L’État a ensuite imposé une taxe de 99 pour cent sur les super profits pétrolières. Lorsque Burlington a refusé de payer la taxe, l’Équateur a entamé des poursuites pour saisir la part de production pétrolière qui, conformément aux CPP, revenait à Burlington. La société a alors suspendu ses opérations, l’investissement étant devenu peu rentable, et l’Équateur a pris possession des blocs 7 et 21 et a mis définitivement fin aux CPP.
En 2008, Burlington a introduit une demande d’arbitrage devant le CIRDI et le tribunal a rendu sa Décision sur la compétence en juin 2010. Dans sa Décision sur la responsabilité rendue en décembre 2012, le tribunal a estimé que, en reprenant les champs pétrolifères, l’Équateur a illégalement exproprié les investissements de Burlington.

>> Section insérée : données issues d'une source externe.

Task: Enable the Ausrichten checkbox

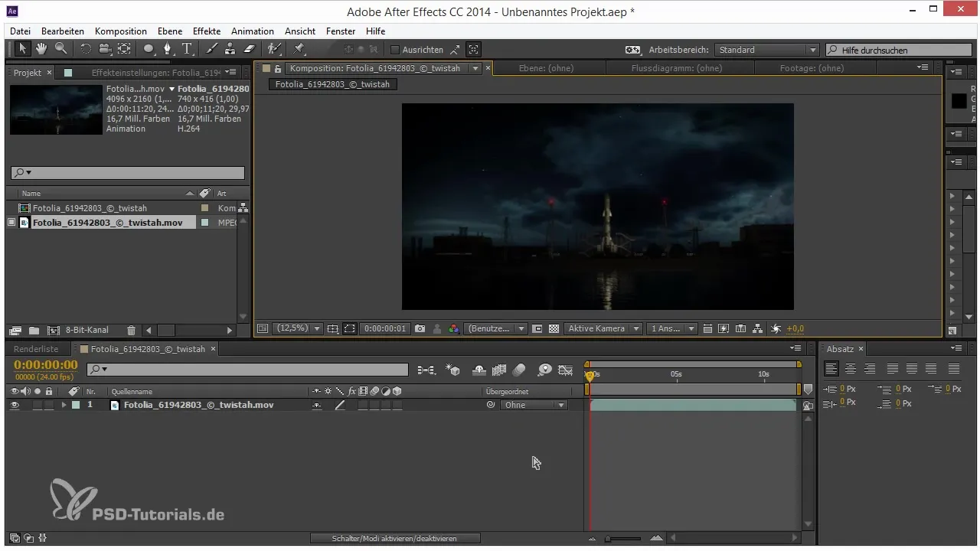Action: click(395, 50)
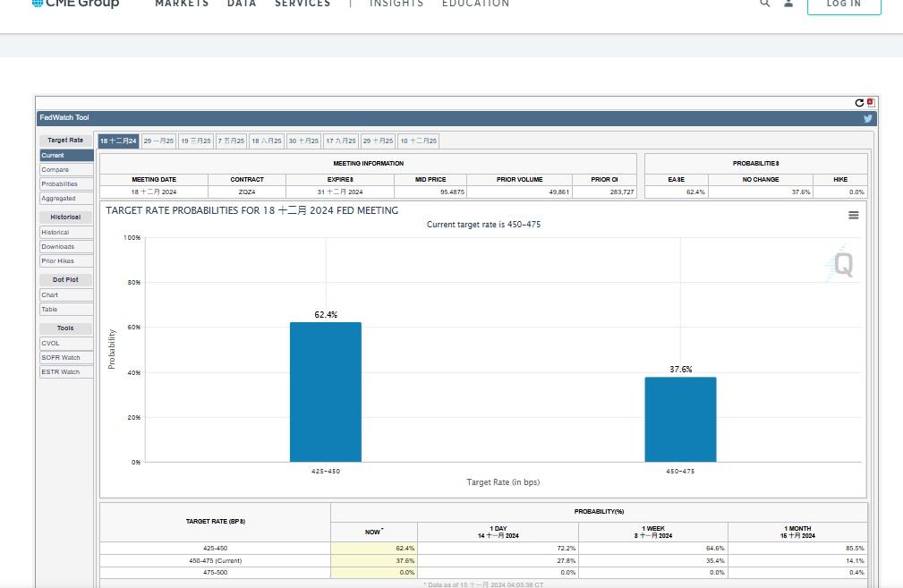Share via the Twitter bird icon
Viewport: 903px width, 588px height.
tap(867, 118)
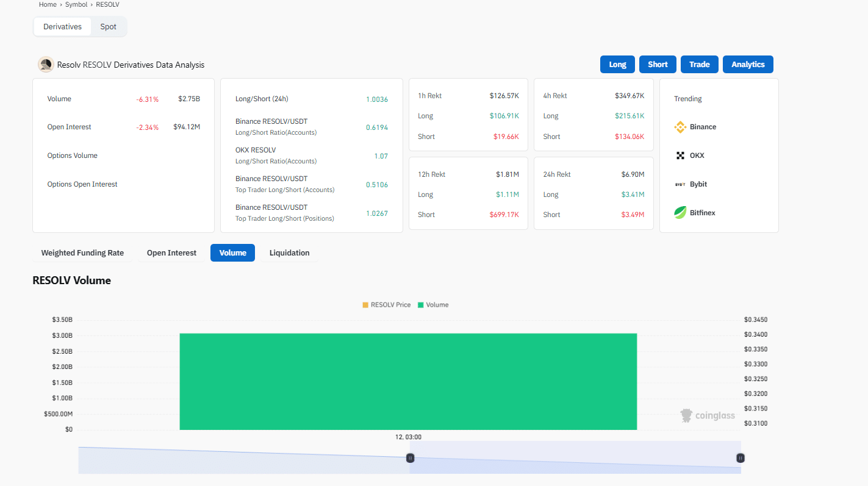Image resolution: width=868 pixels, height=486 pixels.
Task: Show the Liquidation chart tab
Action: [289, 253]
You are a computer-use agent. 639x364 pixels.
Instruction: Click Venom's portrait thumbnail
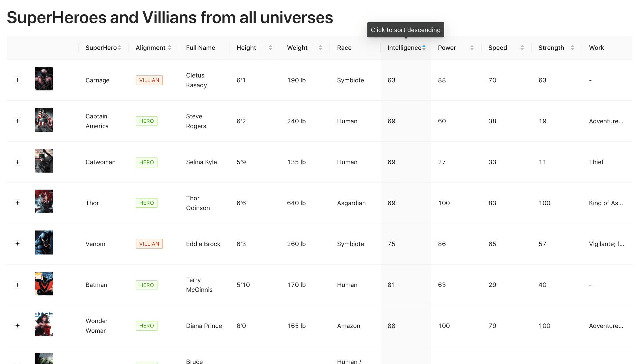click(x=44, y=242)
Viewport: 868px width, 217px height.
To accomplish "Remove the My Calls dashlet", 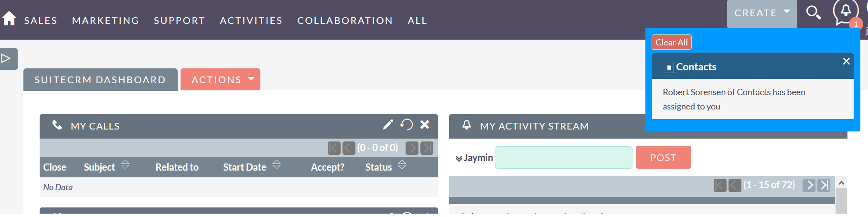I will pyautogui.click(x=425, y=125).
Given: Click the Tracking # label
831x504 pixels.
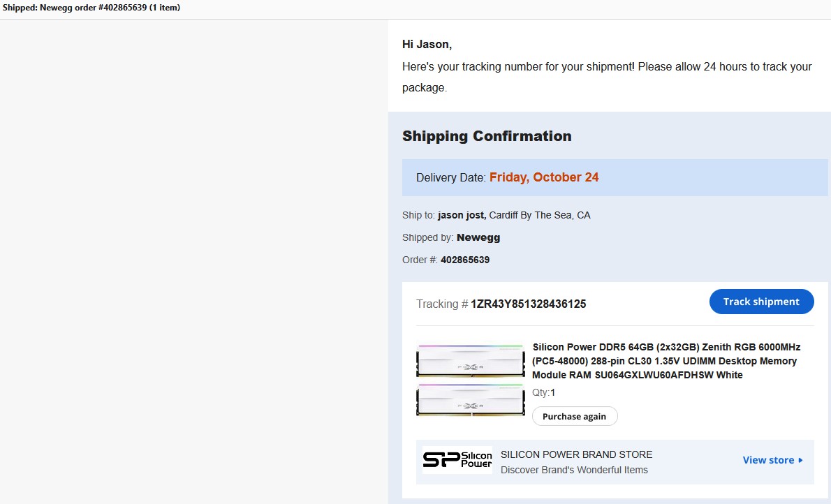Looking at the screenshot, I should click(441, 304).
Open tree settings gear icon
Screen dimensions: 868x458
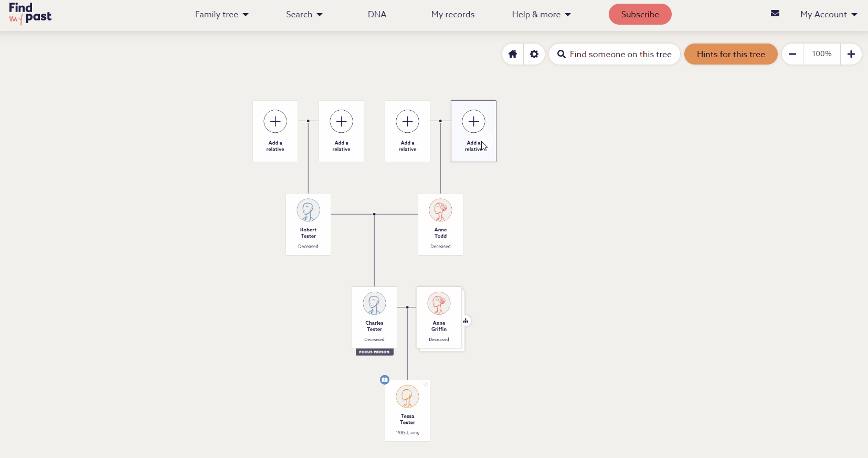point(534,54)
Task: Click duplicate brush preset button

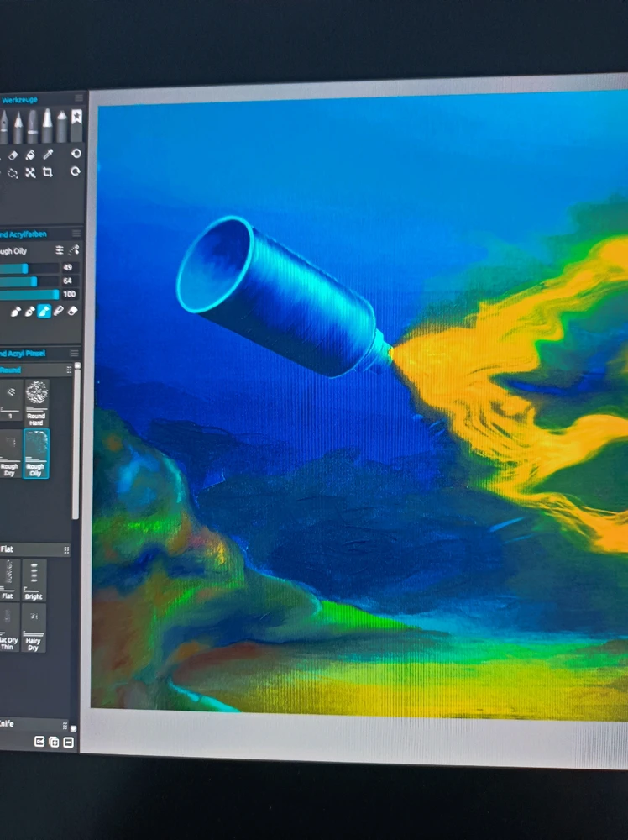Action: (54, 742)
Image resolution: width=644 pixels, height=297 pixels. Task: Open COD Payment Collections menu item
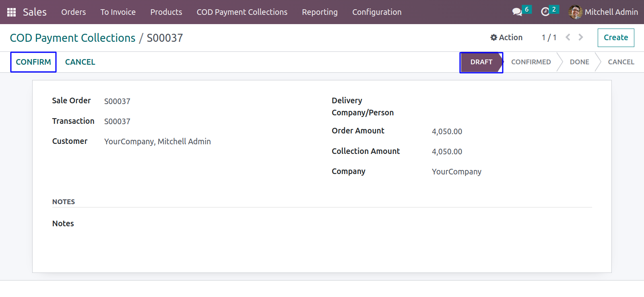click(x=242, y=12)
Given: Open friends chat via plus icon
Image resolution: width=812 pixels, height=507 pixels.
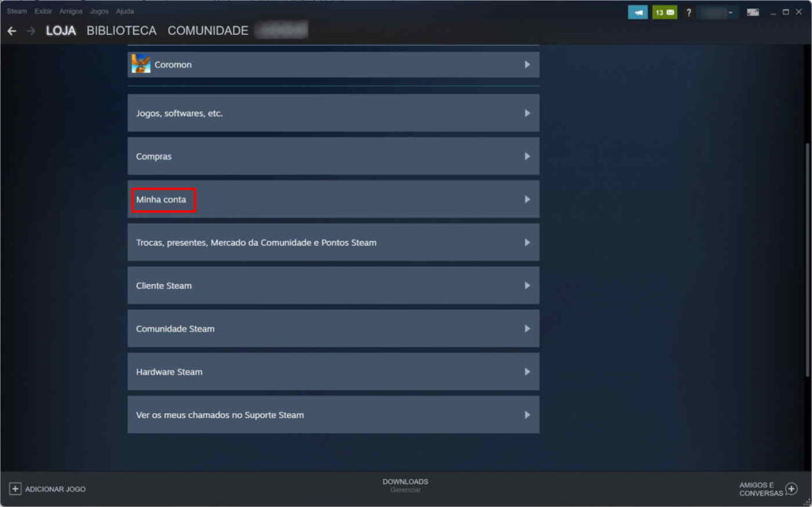Looking at the screenshot, I should (x=791, y=489).
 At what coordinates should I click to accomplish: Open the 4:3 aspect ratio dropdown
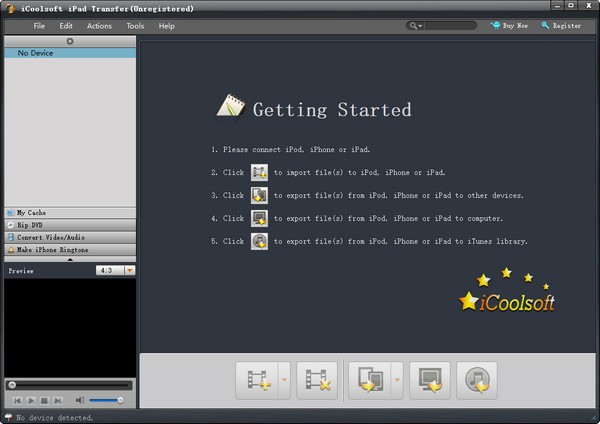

Dans le cadre de l’arbitrage, l’Équateur a formulé des demandes reconventionnelles au titre des dommages causés à l’environnement et à l’infrastructure des champs de pétrole, et les parties ont conclu une entente conférant au tribunal la compétence en matière de demandes reconventionnelles. Dans sa Décision relative aux demandes reconventionnelles, rendue le 7 février 2017, le tribunal a conclu à la responsabilité de Burlington et lui a ordonné de verser à l’Équateur une compensation d’environ 41 millions USD.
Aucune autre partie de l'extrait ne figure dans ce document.